I made a knurling tool with zero clearance between the side plates and the arms. In order to get the arms to move freely but with no discernible side play, I drawfiled the inside of both plates. Got her done in a few minutes ... because of the 40 years of filing that went before.

Stick with it and it will come. This is a skill that is all but dead nowadays but in a hobby shop, yeah, we filing!

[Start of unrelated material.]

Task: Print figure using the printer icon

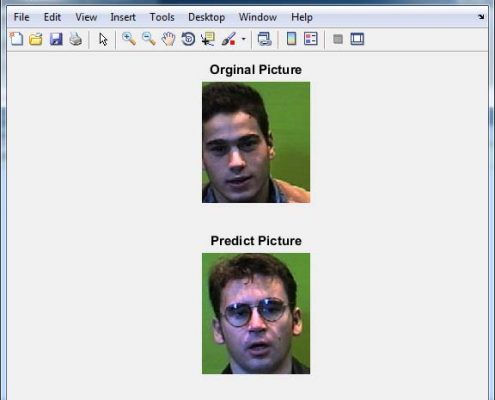Action: click(x=76, y=39)
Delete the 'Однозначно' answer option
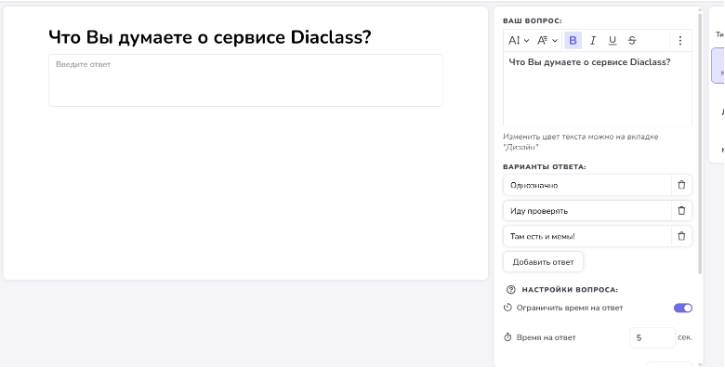This screenshot has width=725, height=368. click(x=682, y=185)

I don't really need it to be the flattest 90 degrees i just need it to be perfect when I bring my square try ruler to it.My way of doing it is titling the file so that when I file it the surface will confine to it eventually.
 
It wasn't really a cruel reality, it was just reality. The logic was that if you couldn't make it in two weeks, you would never make a good toolmaker. Out of five apprentices in my intake year four of us got it easily in 4 to 5 days, the fifth guy struggled, he just got in the full two weeks but he had a lot of help.The company kept him on, but regretted it, he graduated, but only just and never made a good tradesman, In fact at the end of his apprenticeship he quit and joined the army.

No we didn't have to make our own square, they were bought proper engineers square, but yes I got the block square at the end of the first week. The first couple of days were awful but you just persevere and all of a sudden it just falls into place.
I was Hoping that after mastering the bench work I hope I can use it to make simple mechanism for my car modification (I'm quite a car guy you know.:)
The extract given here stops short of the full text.